I have long been fascinated by Megyn Kelly. I didn’t necessarily agree with the American TV anchor, but found her a compelling media personality. The way she walked the line of news and opinion on Fox News was worth watching. The way she spoke out against Roger Ailes was powerful. She worked to hold Donald Trump to account too. That question in the presidential debate was a blockbuster moment.
Kelly left Fox News in the aftermath of speaking out against Ailes. She then presented a daytime show on NBC that ended disastrously after she downplayed how racist blackface actually is, saying on air:
Back when I was a kid, that was okay just as long as you were dressing as a character.
Kelly subsequently wrote to colleagues apologising, adding:
The history of blackface in our culture is abhorrent; the wounds too deep.
Now, Megyn Kelly is one of the biggest podcasters/YouTubers in the world. She recently announced that she is launcing her own podcast network, MK Media.
Megyn Kelly Enters a Brave New World
It’s an intriguing tragectory to have taken and led to me diving into a profile of her published in the New York Times over the weekend. I then watched a video version of the conversation too.
During the discussion, Kelly talks about her support for President Trump and her pre-election decision to endorse him. This is despite the fact he subjected her and her family to hell for nine months, to the extent that they had to have an armed guard with them at Disney World.

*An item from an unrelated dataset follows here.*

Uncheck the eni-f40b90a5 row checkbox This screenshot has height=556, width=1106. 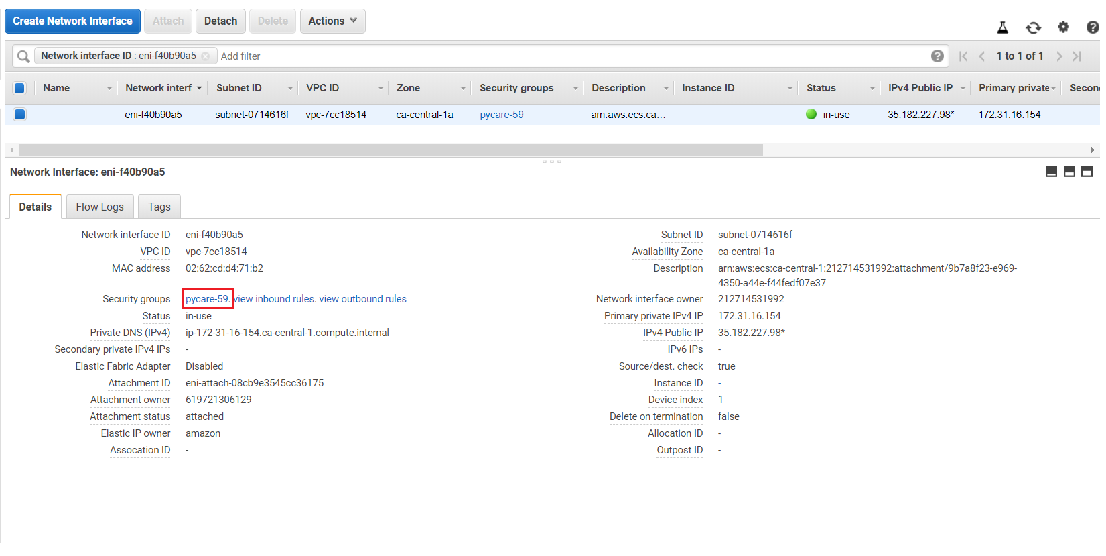pos(19,115)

Kelly justifies this, passionately, as being a decision for the greater good. That Kamala Harris would have been so dire, that Trump’s policies are so important, that nothing else matters. Maybe she really believes this. Maybe she’s just convinced herself. It feels a bit like her caving, as the rest of US conservative media did.
Financially, Kelly has clear made the right decision, but I find the move depressing from someone who had previously displayed huge amounts of genuine courage. She could even have advocated for the Trumpian policies she likes without kissing the ring.
Kelly does have her finger on the pulse of where media is going. She emphasised the importance of personality and autheniticty in the interview, the crumbling of institutions, noting just how interviewer Lulu Garcia-Navarro was struggling to get her head around the (lack of) rules in the brave new world.
“Our wires are crossing,” said Kelly. “Your wires and my wires are crossing. You’re looking at me and saying, it’s not behaving like a typical journalist and it is still calling itself a journalist. And I’m trying to say to you, yes, I’m still a journalist.”
And she is. Just not quite the one I’d hoped she’d be.